Evolutionary consequences of antibiotic use exposed
The widespread use of antibiotics has evolutionary and ecological consequences that have been only minimally examined, according to Michael Gillings, professor of biological sciences at Macquarie University in Australia. Antibiotics should be regarded as pollutants, since human production exceeds natural synthesis, and a large proportion enters the waste stream unmodified. Such antibiotic pollutants raise the general rates of mutation, recombination, and lateral gene transfer in the total microbiome. Their selective force results in the assemblage of complex, novel genetic elements that are now fixed at high frequency in diverse bacterial species. As such, these become “xenogenetic pollutants” that can replicate rather than degrade. Because these molecules act as drivers of bacterial evolution, the human use and release of antibiotics into the environment is having second-order effects on the microbial world.
Read more here.

++++++++++

__Complete the following__.
1) Do these statements agree with the text on antibiotic use? Answer yes or no for each, and quote the words of the text that decide it. (a) The evolutionary and ecological consequences of antibiotic use have been thoroughly studied. (b) Humans produce more antibiotics than are synthesized naturally. (c) Xenogenetic pollutants degrade rather than replicate.
2) Can you turn the paragraph of the text on antibiotic use that begins "The widespread use of antibiotics" into a short list that keeps its main facts?
3) What might come next in the text on antibiotic use? Write a continuation that starts after its last sentence.

Collection entries:
++++++++++

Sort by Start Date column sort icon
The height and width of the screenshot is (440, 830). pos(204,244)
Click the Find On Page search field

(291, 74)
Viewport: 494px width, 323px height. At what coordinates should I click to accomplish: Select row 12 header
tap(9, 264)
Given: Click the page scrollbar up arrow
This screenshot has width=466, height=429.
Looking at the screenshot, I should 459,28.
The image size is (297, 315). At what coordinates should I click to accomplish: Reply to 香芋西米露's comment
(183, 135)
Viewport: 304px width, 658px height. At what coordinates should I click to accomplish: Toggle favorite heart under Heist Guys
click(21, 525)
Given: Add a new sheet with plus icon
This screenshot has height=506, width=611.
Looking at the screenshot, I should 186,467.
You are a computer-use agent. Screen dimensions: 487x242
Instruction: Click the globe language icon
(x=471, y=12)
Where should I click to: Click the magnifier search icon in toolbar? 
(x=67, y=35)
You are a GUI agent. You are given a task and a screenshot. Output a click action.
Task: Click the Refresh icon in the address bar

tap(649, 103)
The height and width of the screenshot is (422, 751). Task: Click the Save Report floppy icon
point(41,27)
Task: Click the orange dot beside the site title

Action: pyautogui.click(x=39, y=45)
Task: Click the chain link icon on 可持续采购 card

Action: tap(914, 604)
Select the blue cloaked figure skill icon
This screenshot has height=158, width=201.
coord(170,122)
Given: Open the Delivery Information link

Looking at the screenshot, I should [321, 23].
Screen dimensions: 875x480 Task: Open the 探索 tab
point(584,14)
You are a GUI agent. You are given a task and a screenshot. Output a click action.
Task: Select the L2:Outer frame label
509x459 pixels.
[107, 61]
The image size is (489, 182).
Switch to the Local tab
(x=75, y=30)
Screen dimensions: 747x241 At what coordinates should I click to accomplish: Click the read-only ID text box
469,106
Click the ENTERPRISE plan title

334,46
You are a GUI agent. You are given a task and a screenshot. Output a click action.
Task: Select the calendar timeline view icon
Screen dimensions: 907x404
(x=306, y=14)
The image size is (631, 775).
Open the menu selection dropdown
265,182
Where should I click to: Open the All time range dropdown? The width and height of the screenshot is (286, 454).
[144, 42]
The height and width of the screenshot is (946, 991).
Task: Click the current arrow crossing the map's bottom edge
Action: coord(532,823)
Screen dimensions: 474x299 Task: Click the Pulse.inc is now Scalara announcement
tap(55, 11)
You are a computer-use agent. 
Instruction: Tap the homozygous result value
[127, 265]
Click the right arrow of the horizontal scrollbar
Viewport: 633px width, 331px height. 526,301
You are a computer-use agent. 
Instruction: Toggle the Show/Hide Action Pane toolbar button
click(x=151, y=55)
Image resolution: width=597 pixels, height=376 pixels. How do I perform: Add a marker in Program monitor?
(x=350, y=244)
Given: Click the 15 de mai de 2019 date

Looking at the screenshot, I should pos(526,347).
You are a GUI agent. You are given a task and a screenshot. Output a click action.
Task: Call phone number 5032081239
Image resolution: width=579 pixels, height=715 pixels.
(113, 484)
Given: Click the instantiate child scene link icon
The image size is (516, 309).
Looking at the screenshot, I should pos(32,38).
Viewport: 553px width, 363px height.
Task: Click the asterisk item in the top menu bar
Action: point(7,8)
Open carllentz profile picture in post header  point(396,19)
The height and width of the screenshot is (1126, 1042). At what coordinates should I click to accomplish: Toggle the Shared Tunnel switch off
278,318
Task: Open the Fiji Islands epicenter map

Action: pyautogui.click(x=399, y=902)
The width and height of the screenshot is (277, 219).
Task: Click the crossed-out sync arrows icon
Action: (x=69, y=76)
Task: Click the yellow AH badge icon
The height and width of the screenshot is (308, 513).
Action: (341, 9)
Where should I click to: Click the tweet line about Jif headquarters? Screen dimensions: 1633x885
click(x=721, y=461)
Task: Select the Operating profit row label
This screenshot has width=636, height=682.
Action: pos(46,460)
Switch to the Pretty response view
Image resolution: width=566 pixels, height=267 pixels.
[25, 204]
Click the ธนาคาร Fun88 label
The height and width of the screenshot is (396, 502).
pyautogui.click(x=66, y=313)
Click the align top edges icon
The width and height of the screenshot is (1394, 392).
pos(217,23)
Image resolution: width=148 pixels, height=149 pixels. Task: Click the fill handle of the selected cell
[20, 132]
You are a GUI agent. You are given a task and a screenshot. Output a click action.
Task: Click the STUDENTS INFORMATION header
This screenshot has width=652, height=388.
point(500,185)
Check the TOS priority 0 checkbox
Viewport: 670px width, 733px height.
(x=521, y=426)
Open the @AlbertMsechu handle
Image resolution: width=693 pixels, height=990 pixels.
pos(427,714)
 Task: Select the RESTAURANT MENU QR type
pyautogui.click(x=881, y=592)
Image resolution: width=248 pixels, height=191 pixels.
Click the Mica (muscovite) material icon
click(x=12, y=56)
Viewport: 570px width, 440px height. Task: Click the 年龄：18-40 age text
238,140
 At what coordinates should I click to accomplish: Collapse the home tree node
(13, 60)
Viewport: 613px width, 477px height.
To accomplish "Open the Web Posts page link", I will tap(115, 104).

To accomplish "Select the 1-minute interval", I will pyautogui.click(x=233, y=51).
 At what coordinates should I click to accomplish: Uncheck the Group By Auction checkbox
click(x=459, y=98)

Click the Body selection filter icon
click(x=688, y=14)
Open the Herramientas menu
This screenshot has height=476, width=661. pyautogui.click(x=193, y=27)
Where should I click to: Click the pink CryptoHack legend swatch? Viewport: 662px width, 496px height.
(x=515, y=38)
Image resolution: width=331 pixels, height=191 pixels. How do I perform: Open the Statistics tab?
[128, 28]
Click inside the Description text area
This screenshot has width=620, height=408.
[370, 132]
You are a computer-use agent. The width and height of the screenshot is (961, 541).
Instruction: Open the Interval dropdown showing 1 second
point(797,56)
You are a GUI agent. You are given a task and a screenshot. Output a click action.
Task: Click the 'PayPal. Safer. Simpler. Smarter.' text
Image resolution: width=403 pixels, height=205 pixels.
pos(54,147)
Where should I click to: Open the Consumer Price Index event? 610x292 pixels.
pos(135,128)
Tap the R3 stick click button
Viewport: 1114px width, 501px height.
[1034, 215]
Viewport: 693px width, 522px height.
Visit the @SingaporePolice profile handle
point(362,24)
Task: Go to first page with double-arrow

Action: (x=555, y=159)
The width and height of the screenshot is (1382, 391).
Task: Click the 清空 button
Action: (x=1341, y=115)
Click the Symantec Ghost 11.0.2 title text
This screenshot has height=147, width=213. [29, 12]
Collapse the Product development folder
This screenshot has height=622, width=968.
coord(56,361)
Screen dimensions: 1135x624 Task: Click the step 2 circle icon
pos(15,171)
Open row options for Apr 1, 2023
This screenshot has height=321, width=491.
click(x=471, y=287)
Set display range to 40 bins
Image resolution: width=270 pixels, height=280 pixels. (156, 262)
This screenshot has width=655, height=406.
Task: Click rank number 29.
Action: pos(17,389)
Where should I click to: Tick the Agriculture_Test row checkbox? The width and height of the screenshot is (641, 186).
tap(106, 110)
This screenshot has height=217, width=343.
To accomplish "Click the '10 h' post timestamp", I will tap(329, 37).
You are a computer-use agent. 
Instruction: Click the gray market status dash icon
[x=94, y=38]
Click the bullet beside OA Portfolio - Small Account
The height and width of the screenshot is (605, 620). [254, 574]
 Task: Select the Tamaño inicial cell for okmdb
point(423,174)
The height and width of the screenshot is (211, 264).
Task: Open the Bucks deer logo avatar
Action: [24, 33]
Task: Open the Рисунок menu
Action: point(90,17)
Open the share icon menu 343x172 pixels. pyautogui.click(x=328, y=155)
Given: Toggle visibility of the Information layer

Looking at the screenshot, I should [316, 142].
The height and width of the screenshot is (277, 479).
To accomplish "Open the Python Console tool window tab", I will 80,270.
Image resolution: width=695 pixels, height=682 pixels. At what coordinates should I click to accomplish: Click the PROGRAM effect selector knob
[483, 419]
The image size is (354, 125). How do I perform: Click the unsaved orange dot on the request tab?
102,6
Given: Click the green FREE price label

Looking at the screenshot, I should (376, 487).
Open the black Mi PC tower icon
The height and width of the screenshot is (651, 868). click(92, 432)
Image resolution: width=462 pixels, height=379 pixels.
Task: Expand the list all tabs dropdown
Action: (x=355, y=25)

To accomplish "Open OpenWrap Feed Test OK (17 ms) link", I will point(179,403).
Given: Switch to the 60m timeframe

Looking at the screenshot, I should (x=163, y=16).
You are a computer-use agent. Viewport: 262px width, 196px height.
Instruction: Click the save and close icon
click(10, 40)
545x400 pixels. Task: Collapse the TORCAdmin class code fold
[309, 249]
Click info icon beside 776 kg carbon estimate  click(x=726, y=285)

++++++++++

__Answers to the exercises__.
1)
(a) No: "have been only minimally examined"
(b) Yes: "human production exceeds natural synthesis"
(c) No: "can replicate rather than degrade"

2)
- According to Michael Gillings, professor of biological sciences at Macquarie University in Australia, the evolutionary and ecological consequences of widespread antibiotic use have been only minimally examined.
- Antibiotics should be regarded as pollutants: human production exceeds natural synthesis, and much enters the waste stream unmodified.
- These pollutants raise rates of mutation, recombination and lateral gene transfer across the microbiome.
- Their selective force assembles complex, novel genetic elements, now fixed at high frequency in diverse bacterial species.
- These elements are "xenogenetic pollutants" that can replicate rather than degrade.
- Because antibiotics drive bacterial evolution, their use and release have second-order effects on the microbial world.

3)
Upcoming Events
February 26 – March 5, 2013: Global Health Week on the Hill
Global Health Week on the Hill includes briefings for Hill staffers, release of important new numbers in global health, and a reception. This year, the Global Health Experience exhibit —a47’ x 9’ global health display— will transport visitors to Tanzania and India through replica village displays and a5-minute, mobile phone-guided tour. The exhibit focuses on two key issues: the health of mothers and their babies, and malaria. Visitors will learn that maternal and infant deaths have declined globally, though much effort is needed to halt millions of preventable child deaths. While malaria is preventable and treatable, it continues to exact a devastating toll on the world’s poorest populations.
The Global Health Experience exhibit in Washington, D.C. is sponsored by The Washington Global Health Alliance, along with partners from PATH, the GAVI Alliance, the UN Foundation’s Nothing But Nets campaign, World Vision, International Medical Corps, the Institute for Health Metrics & Evaluation, the Global Health Council and the Global Health Technologies Coalition.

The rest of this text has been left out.